5 important money lessons we can learn from the COVID crisis
COVID-19 has laid painfully bare the impact that a sudden loss of income can have on our families and our wellbeing. These are perhaps five of the biggest lessons we can learn for the future, writes Helen Baker.

For many people hit hard by coronavirus and the restrictions introduced in a bid to slow its spread, it will be a long road to recovery. Yet there are things we should learn from the COVID crisis – both to prepare ourselves for any future disaster and to help minimise the damage from the current situation.
- Emergencies need emergency funds
It’s called an “emergency fund” for a reason – a stash of cash put away in case you’re suddenly not sure how to put food on the table.
Many people have been forced to use avenues that will put them in a worse financial position longer term – such as blowing out their credit card, withdrawing from superannuation and accepting a loan repayment holiday that may cost them more in the long term.
Others had money to fall back on and were able to weather the worst of the storm.
The good news is that it doesn’t have to be huge – just a couple of dollars from each pay cheque or other income quickly adds up.

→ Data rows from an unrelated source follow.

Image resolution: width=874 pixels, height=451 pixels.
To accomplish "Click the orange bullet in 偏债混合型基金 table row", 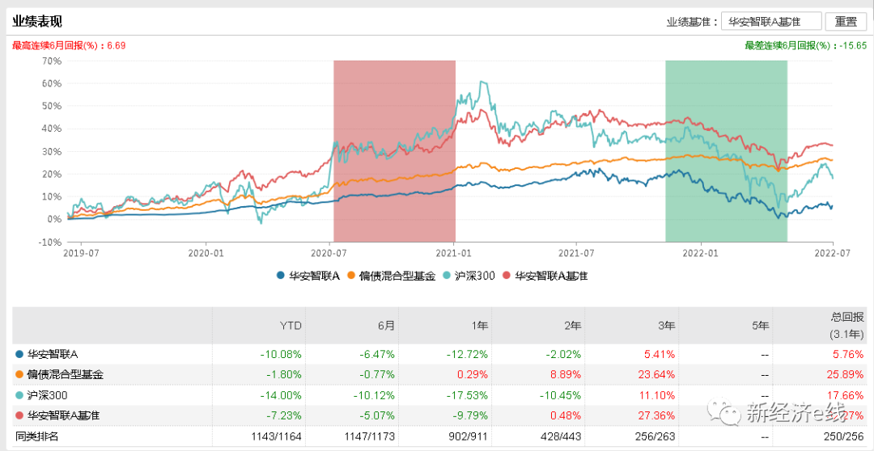I will coord(19,375).
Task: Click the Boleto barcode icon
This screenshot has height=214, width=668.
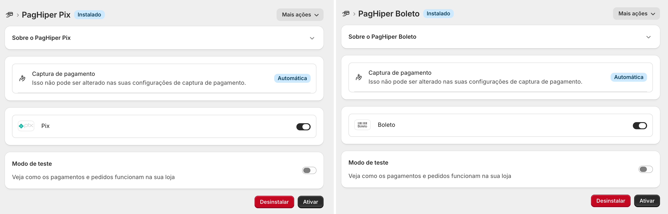Action: point(362,125)
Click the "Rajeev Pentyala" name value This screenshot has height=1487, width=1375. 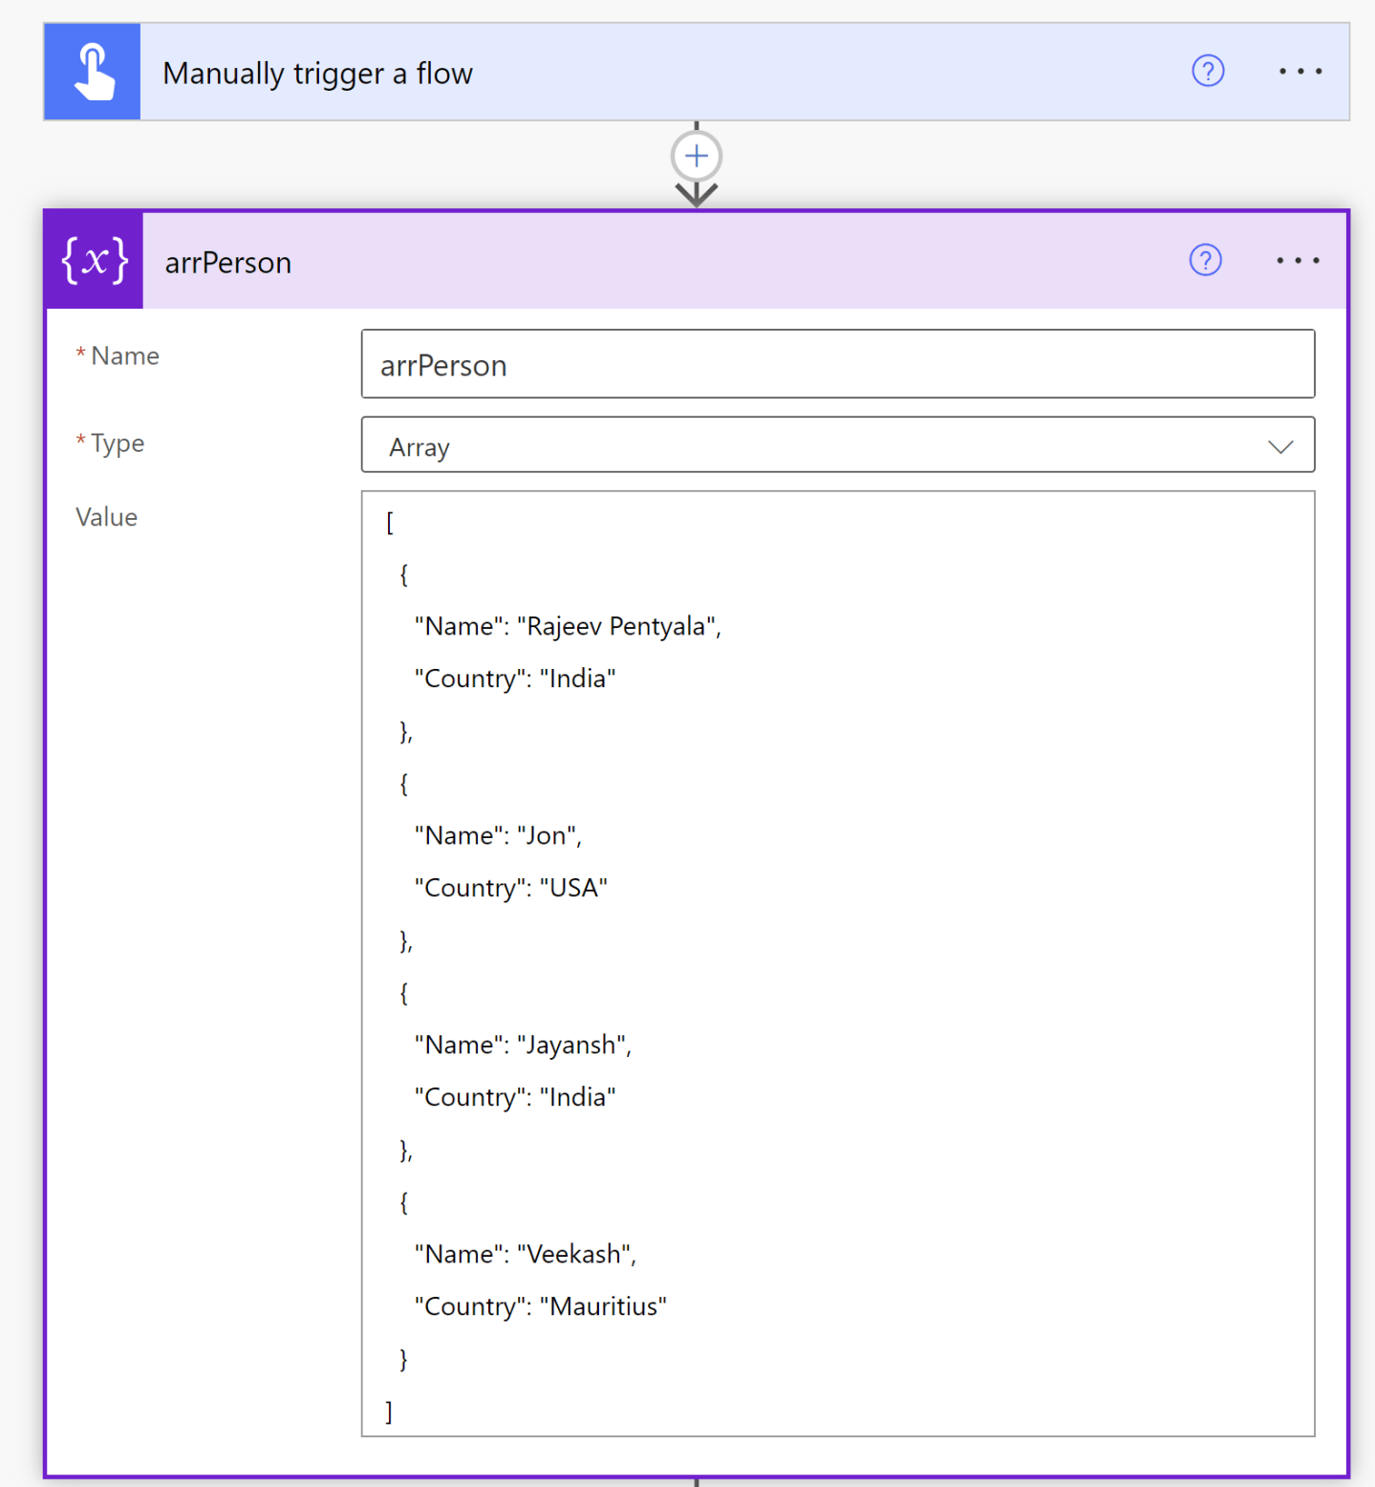[619, 626]
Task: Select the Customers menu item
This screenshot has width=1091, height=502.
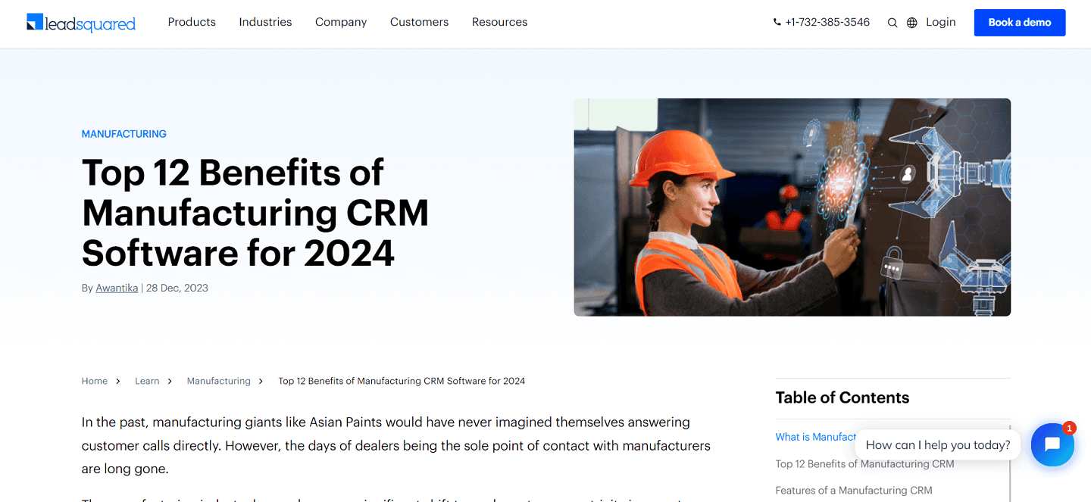Action: [419, 22]
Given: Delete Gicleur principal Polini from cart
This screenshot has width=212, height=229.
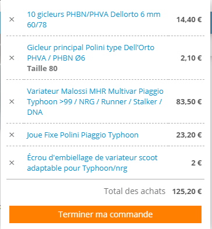Looking at the screenshot, I should (12, 58).
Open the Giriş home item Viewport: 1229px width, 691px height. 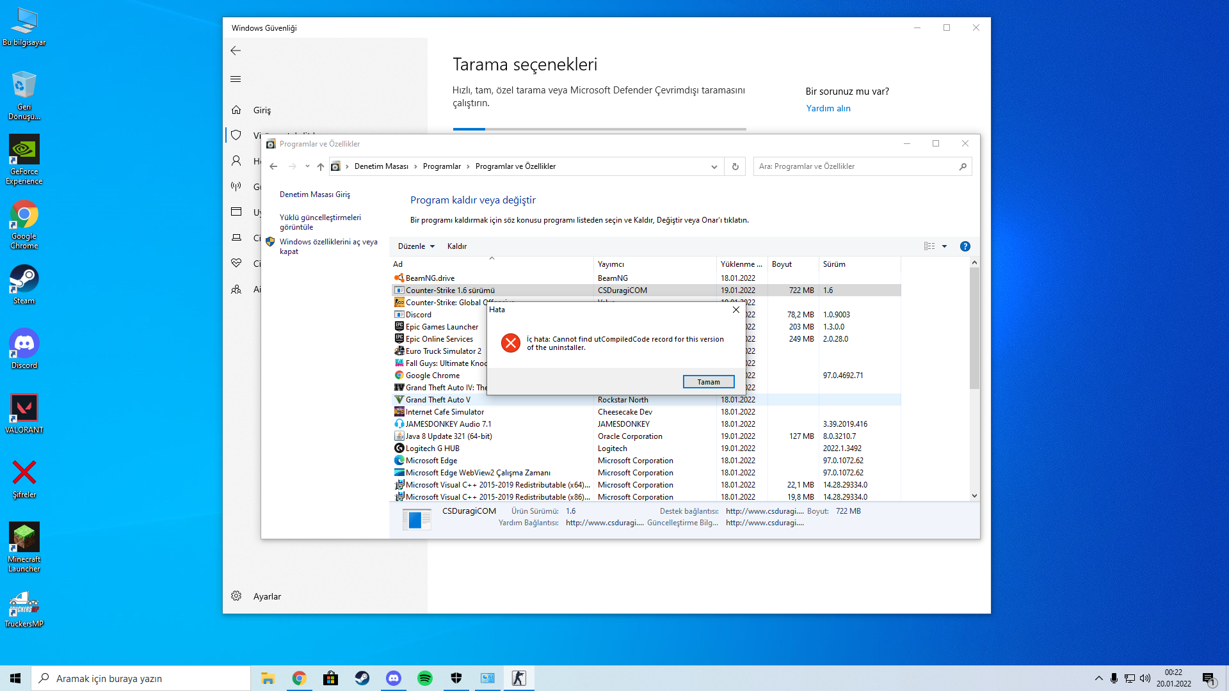[262, 110]
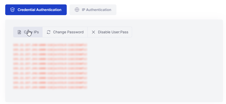The image size is (226, 104).
Task: Click the shield checkmark icon
Action: [13, 10]
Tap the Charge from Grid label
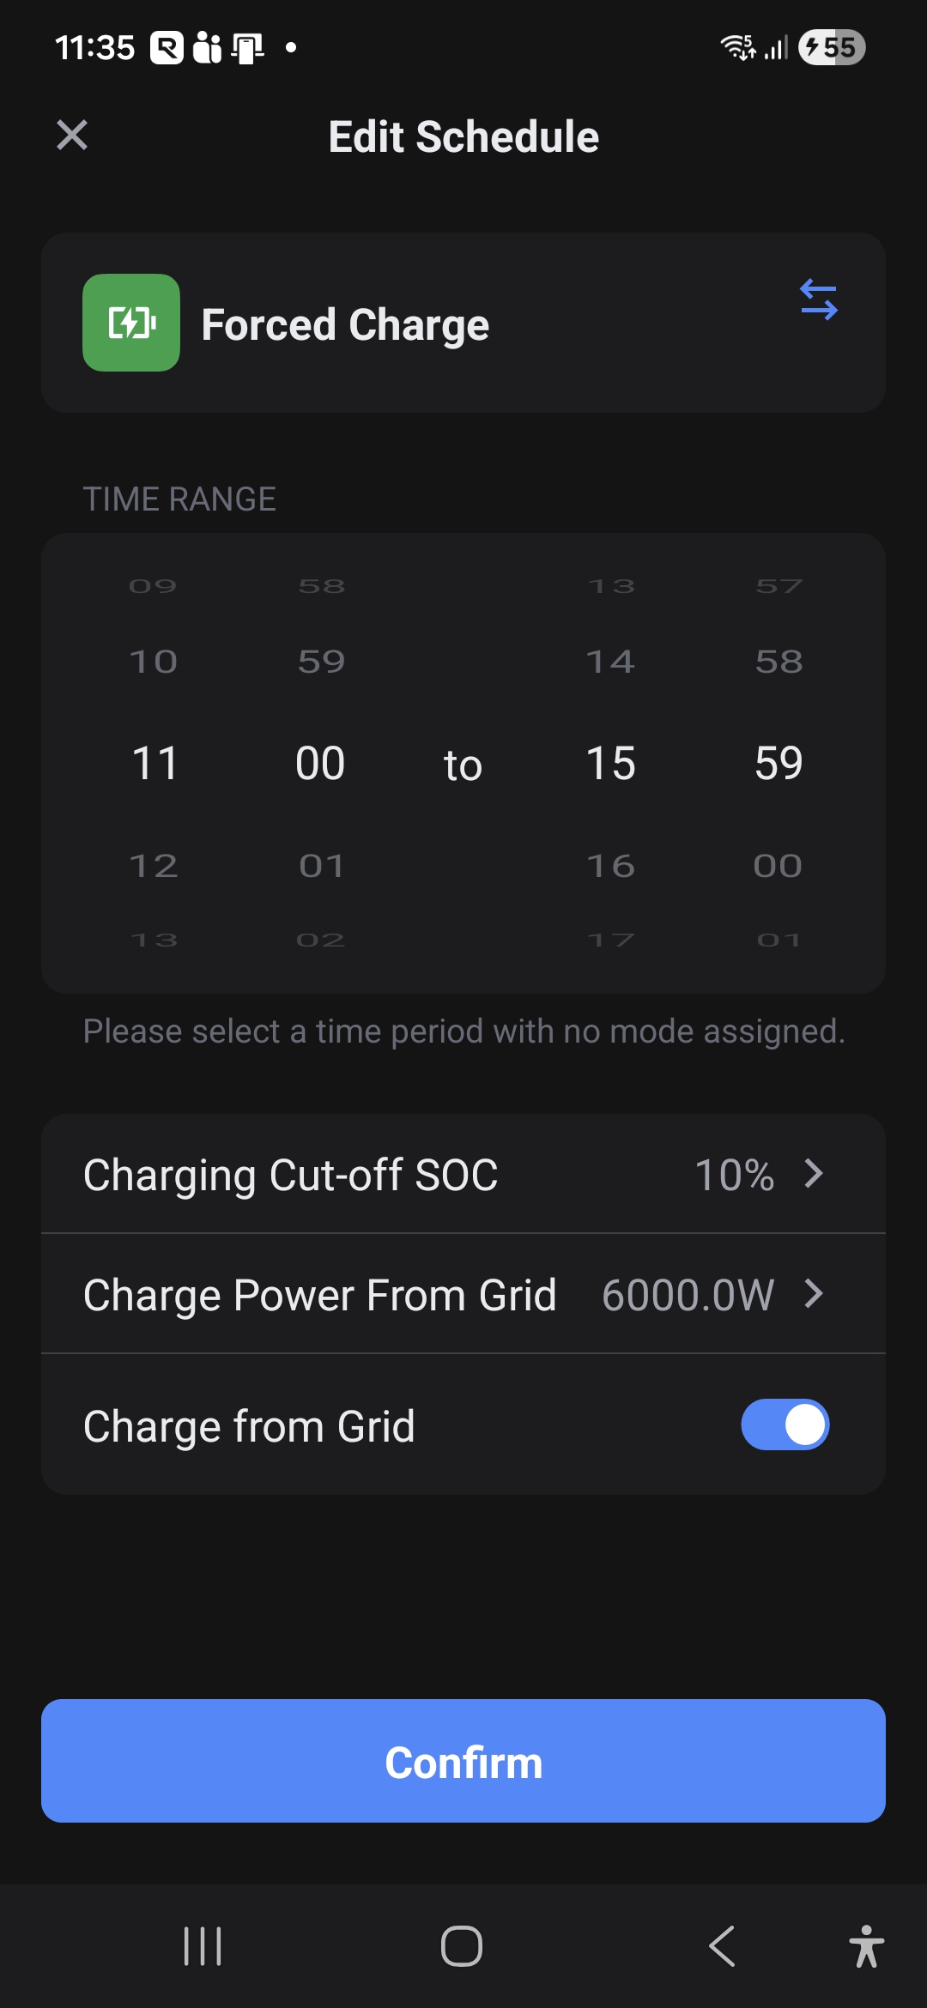927x2008 pixels. [x=249, y=1426]
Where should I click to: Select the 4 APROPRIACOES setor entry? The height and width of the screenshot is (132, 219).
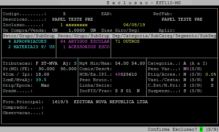(27, 41)

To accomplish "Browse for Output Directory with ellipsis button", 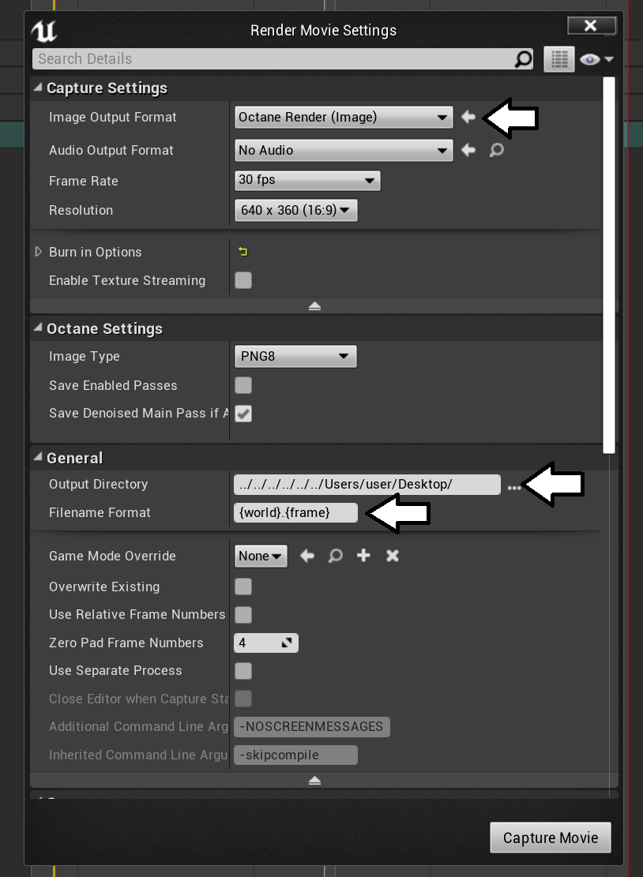I will pyautogui.click(x=514, y=488).
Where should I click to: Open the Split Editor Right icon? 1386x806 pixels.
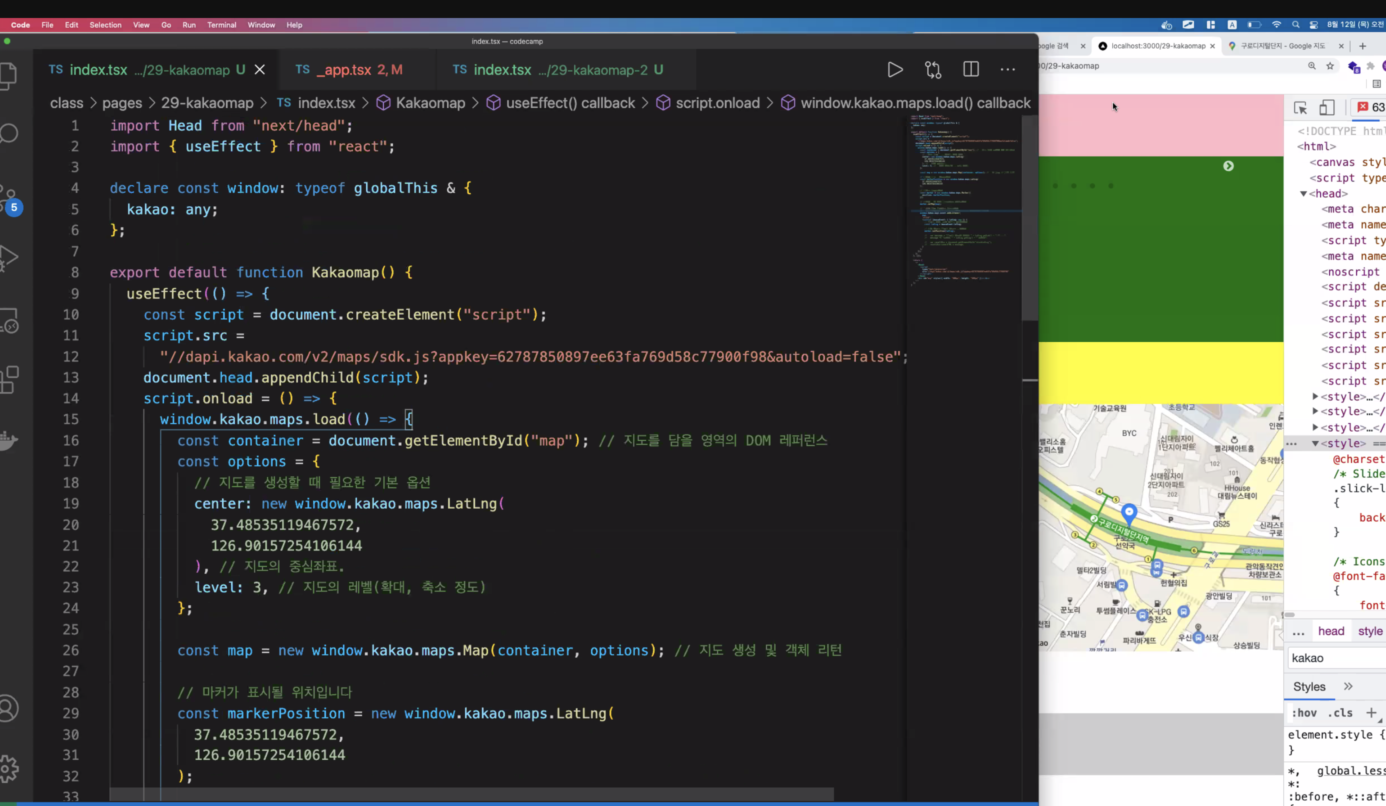click(971, 70)
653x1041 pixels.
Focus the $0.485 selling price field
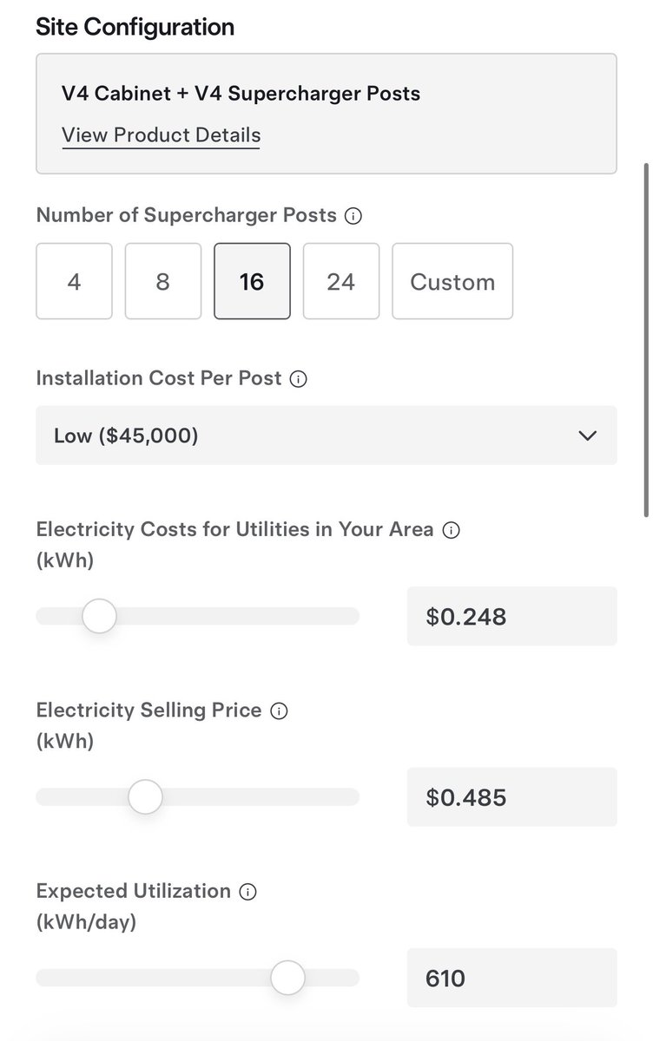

And while interest rates on savings accounts are pitiful at present, every bit helps build up an emergency fund that you’ll have to hand the next time you’re facing some form of cash flow crisis.
- True cost of dipping into super
As part of its COVID response, the government allowed laid-off workers a one-time early access to their superannuation.
But that isn’t free money: you’re effectively borrowing from your future self.
Just $10,000 taken out of super now, over say 30 years, could equate to more than $200,000 in lost growth and compound earnings when you retire!
Thankfully, once you’re earning again, you can make additional contributions and may qualify for super catch-up rules to help recoup those funds.
- The humble budget (spending and investment plan) is a powerful tool
A household budget is something many of us put in the “one day” basket – and never get around to doing. But there’s nothing like a crisis to demonstrate the power of having visibility over your finances.
If you’re suddenly forced to cut costs because your income dries up, having a budget in place will mean you can already see exactly what you’re spending and where you can make cuts. No wading through papers and emails to piece it all together before you can take action.
Savvy budgeters also tend to be on top of their expenses – they know when bills are due, avoiding late fees; review insurances and utilities annually to get the best deal; and can forecast what income may still be yet to come in.
- Less risk in diversity
If you owned shares in the major supermarkets or had invested in the likes of Menulog or Zoom, you would have seen the value of your investment surge just as most others crashed when the virus reached pandemic status.
But this isn’t a one-off – there will always be some investments that perform better than others in a downturn.
During the GFC, for instance, sales of chocolate, alcohol and basic cosmetics reportedly soared as people sought little comforts but cut back spending on big-ticket items.
The point of this is diversification. Not having all your investment eggs in one basket leaves you better placed to avoid a total wipeout when the next downturn strikes.
- Investing in ourselves
I’m a big believer in education. Why? Because, generally speaking, the more we upskill and increase our qualifications, the greater our earnings potential. And the more we earn during our working lives, the better we will be financially for retirement.
The COVID crisis showed us that, even if we’re not working, we can still be investing in ourselves and our future capacity to earn money. Most courses can be done online, and government subsidies in key areas make many courses cheap or even free. Some people may even change careers as a result.
So, ask yourself: Isn’t there some way you could boost your future earnings?
Helen Baker is a licensed Australian financial adviser and author.
Note: This is general advice only and you should seek advice specific to your circumstances.